--- TASK OBJECTIVE ---
Would you reproduce exactly, and only, the lines starting at the one with "Instruction: Open the" and ending at the last line of the data, with both included? Leave the pictures out.
**********
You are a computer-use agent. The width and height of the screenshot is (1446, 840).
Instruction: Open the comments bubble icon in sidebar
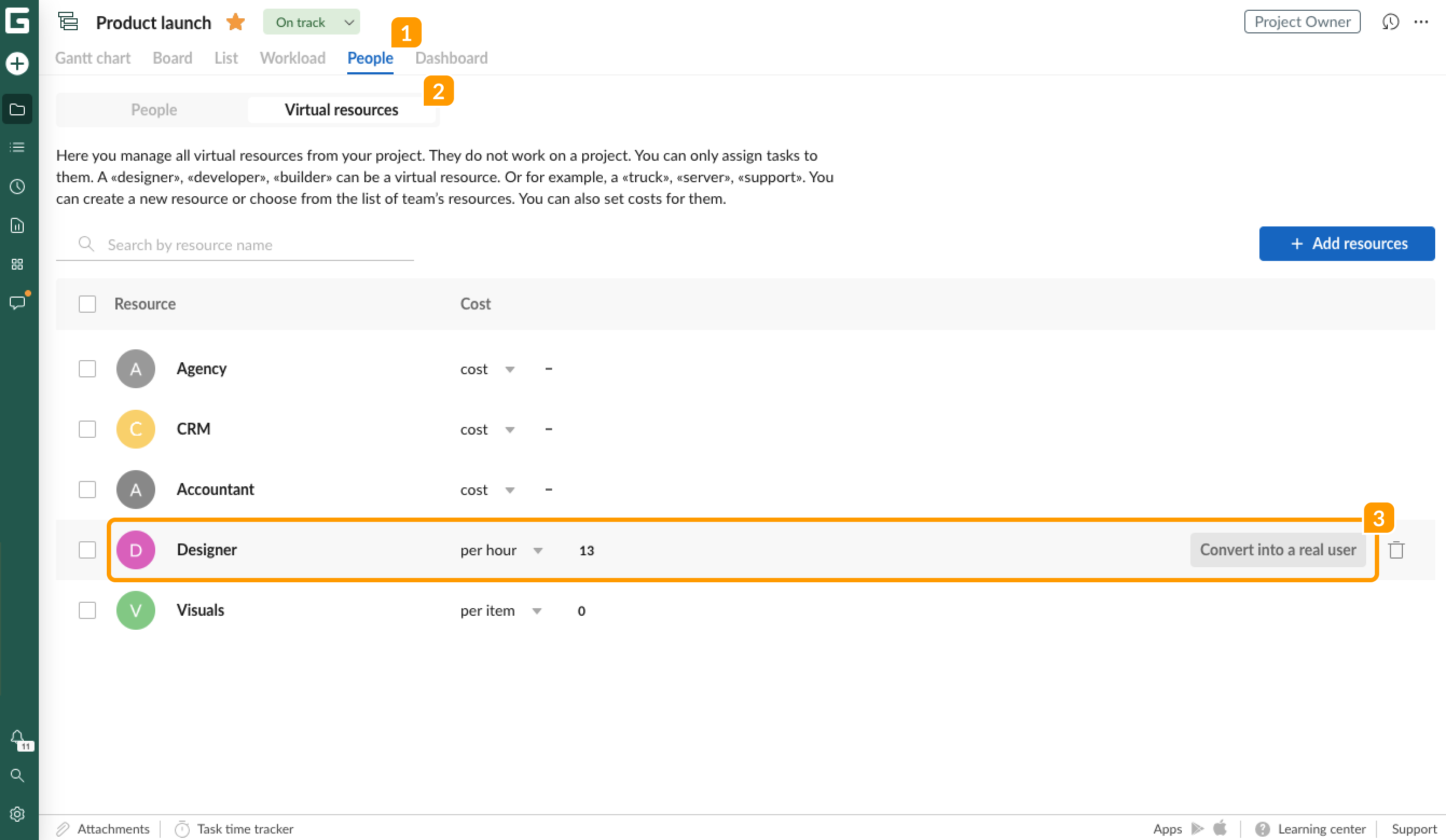17,303
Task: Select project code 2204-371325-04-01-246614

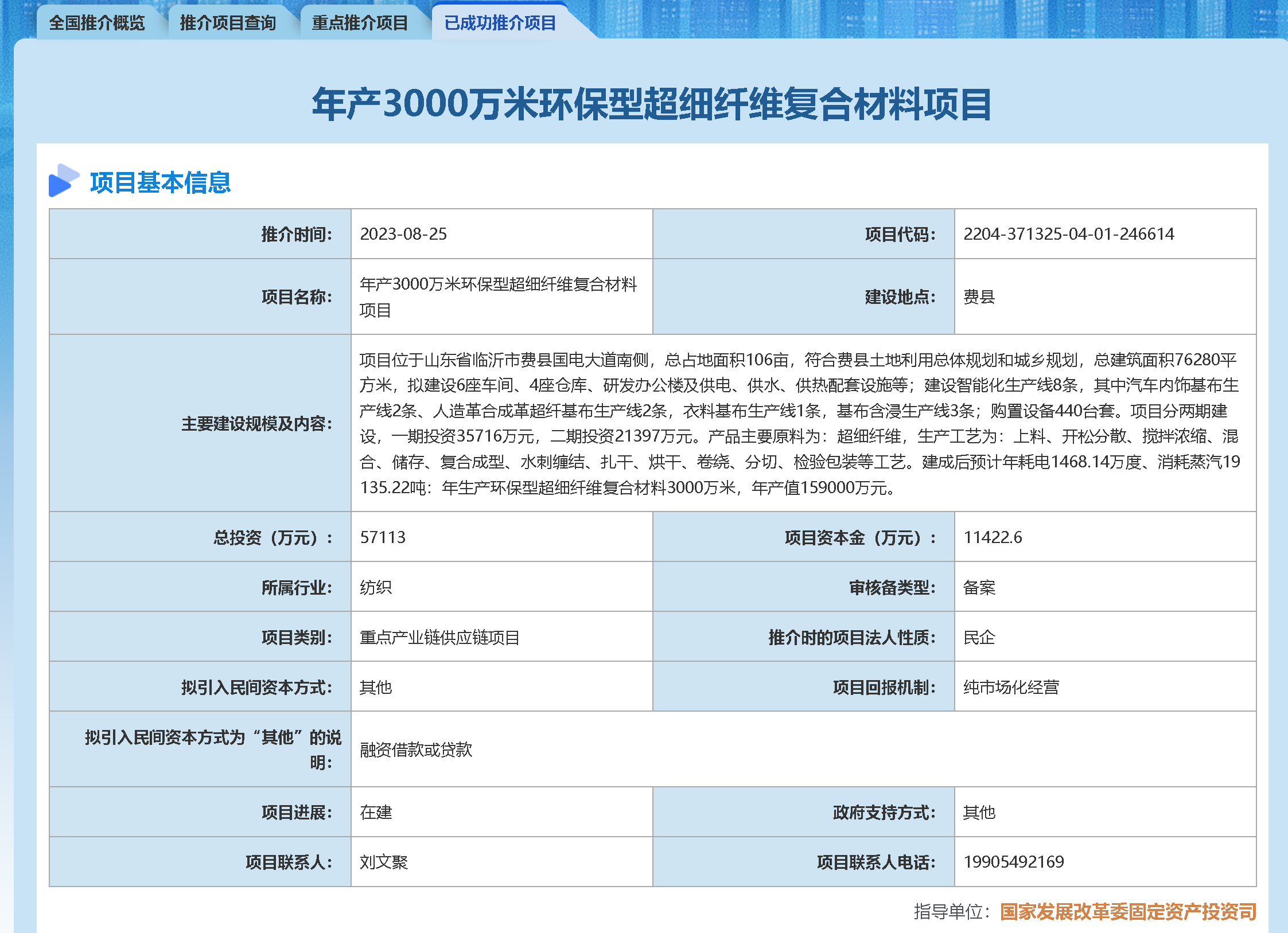Action: coord(1068,233)
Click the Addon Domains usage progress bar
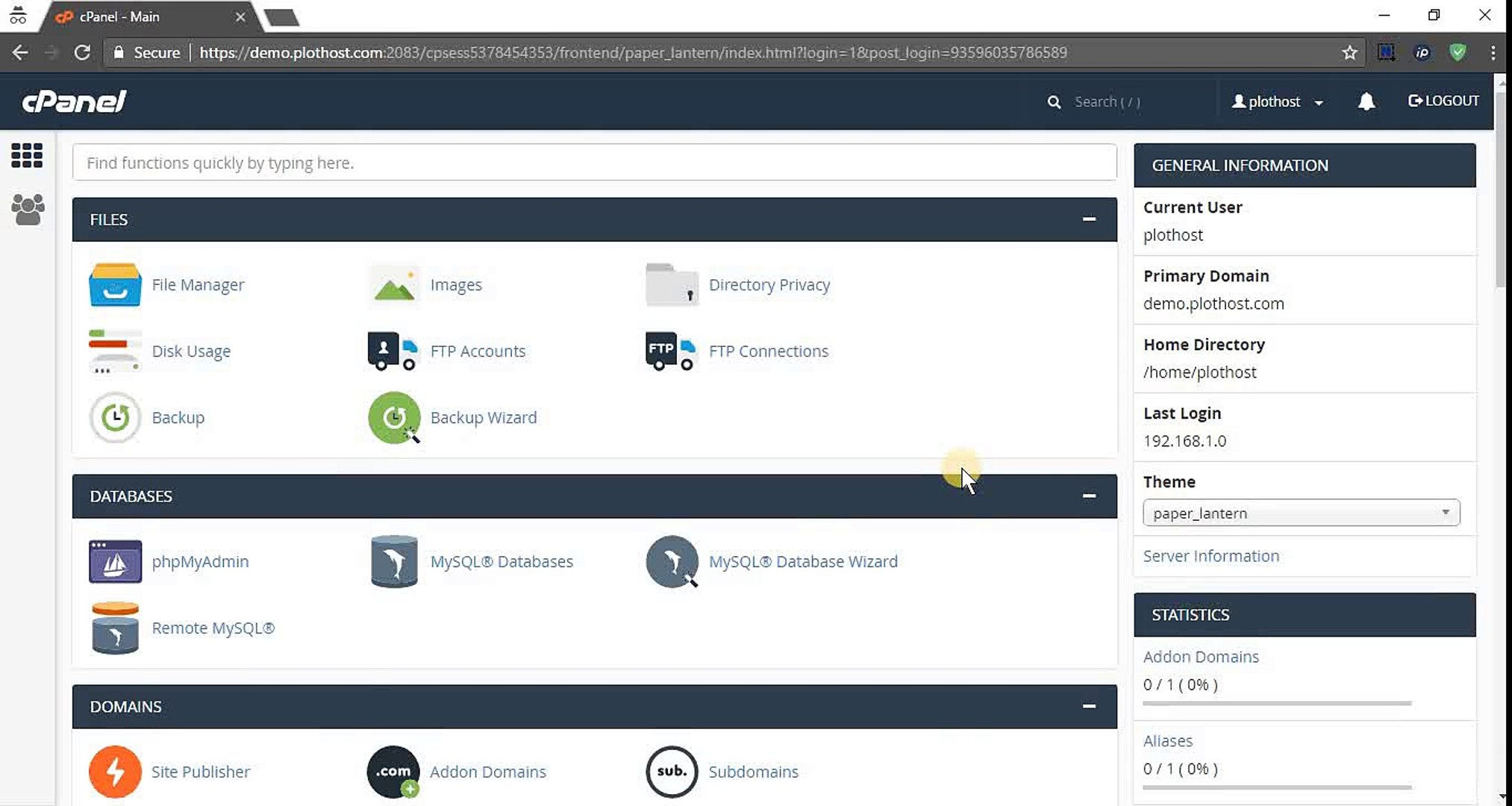The height and width of the screenshot is (806, 1512). point(1276,705)
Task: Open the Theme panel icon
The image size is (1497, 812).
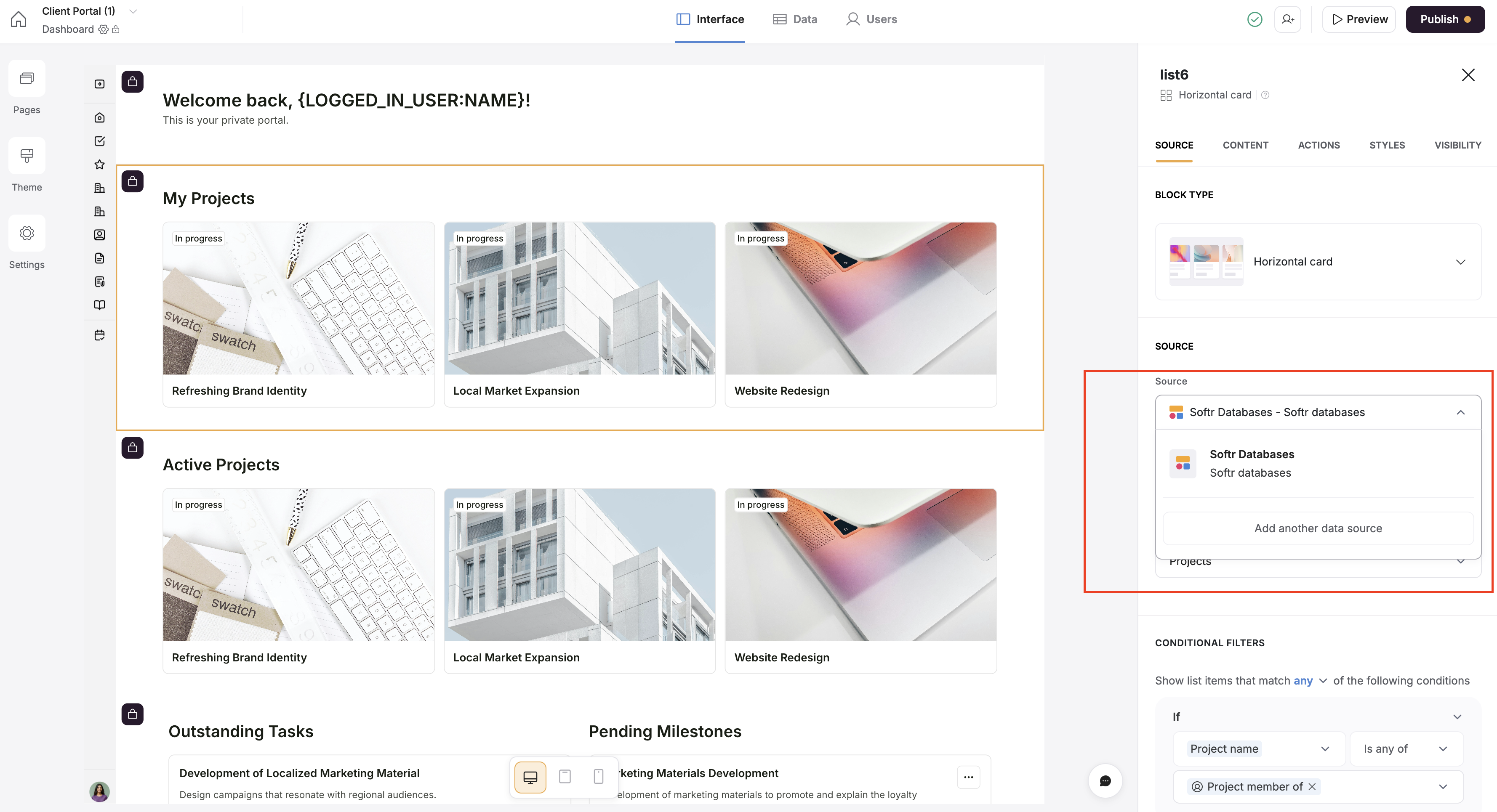Action: (27, 156)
**********
--- ANSWER BOX ---
Instruction: Open the comments bubble icon in sidebar
17,303
Task: Select project code 2204-371325-04-01-246614

Action: coord(1068,233)
Click the Addon Domains usage progress bar
The height and width of the screenshot is (806, 1512). point(1276,705)
Task: Open the Theme panel icon
The image size is (1497, 812).
Action: (27, 156)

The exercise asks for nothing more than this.